● Task directions
According to the abstract below, what did polymeric carbon nitride nanosheets do to the fluorescence of TMR-labeled ssDNA?

● Document passage

* * *

Abstract

Two-dimensional (2D) nanomaterials have been extensively used as quenching platforms of fluorescently labeled oligonucleotides for the design of biosensors. However, not all fluorophore-labeled single-stranded DNA (ssDNA) is necessarily quenched after they are adsorbed on the surface of 2D nanomaterials. Herein, we discovered that the fluorescence of tetramethylrhodamine (TMR)-labeled ssDNA was not quenched but enhanced by polymeric carbon nitride nanosheets (PCN NSs). Effects of the fluorophore, oligonucleotide sequence, and the number of proximal G bases on the fluorescence of fluorophore-labeled ssDNA were investigated in the presence of PCN NSs. The fluorescence enhancement phenomena were not observable for fluorescein- and X-rhodamine-labeled ssDNA and other 2D nanomaterials such as graphene oxide and MoS2 NSs. In the presence of PCN NSs, steric hindrance effect shields the photoinduced electron transfer quenching effect between TMR and proximal G bases, which may account for the fluorescence enhancement of TMR-labeled ssDNA adsorbed on PCN NSs. Benefiting from the fluorescence enhancement effect and the affinity change of PCN NSs to ssDNA probes upon hybridization with complementary ssDNA, a versatile ratiometric biosensing platform as a proof concept was demonstrated for the high sensitive fluorescence detection of ssDNA and microRNA.

* * *

● Record excerpts
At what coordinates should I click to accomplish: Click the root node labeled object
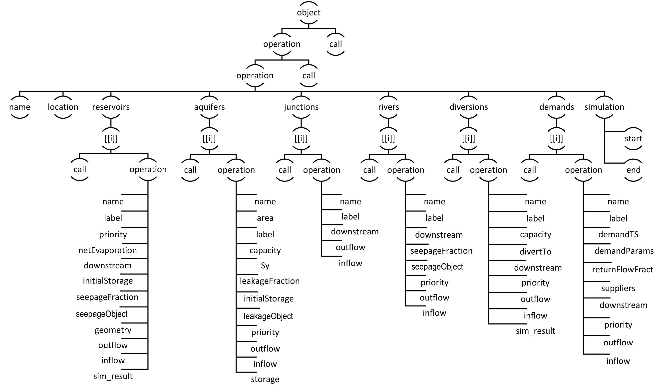(x=309, y=12)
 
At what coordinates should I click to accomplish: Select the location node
(x=63, y=107)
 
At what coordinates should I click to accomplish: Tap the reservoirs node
(x=111, y=107)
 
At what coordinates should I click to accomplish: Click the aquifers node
(x=209, y=107)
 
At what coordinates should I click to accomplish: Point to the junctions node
(x=301, y=107)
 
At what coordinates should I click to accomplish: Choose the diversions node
(x=469, y=107)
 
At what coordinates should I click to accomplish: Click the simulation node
(x=604, y=107)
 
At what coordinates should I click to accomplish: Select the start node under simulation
(x=633, y=138)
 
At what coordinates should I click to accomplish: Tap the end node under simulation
(x=633, y=170)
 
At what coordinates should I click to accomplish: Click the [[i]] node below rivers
(x=388, y=138)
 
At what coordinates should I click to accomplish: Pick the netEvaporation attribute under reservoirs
(x=108, y=250)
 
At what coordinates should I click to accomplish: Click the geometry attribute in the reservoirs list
(x=113, y=330)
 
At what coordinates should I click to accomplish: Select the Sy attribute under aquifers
(x=265, y=266)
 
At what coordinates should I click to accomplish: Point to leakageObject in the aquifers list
(x=268, y=316)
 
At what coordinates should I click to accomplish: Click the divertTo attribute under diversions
(x=535, y=251)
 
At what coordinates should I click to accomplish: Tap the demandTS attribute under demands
(x=618, y=234)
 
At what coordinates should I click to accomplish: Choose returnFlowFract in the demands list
(x=623, y=269)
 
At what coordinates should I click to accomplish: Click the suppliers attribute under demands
(x=618, y=288)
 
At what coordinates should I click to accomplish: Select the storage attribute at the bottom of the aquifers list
(x=265, y=379)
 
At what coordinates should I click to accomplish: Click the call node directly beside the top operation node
(x=335, y=44)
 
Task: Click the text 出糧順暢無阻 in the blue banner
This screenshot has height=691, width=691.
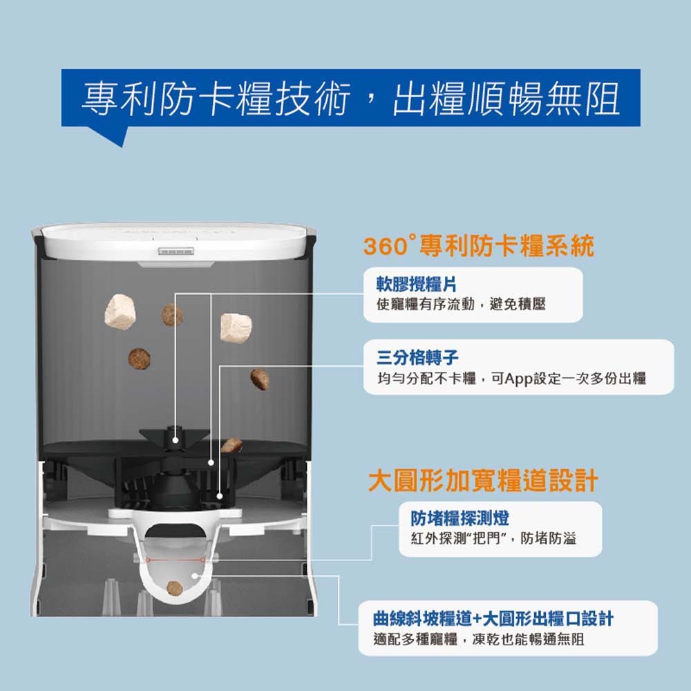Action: (x=506, y=99)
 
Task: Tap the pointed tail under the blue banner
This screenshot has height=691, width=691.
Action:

* * *

● Response to this task
They enhanced it instead of quenching it.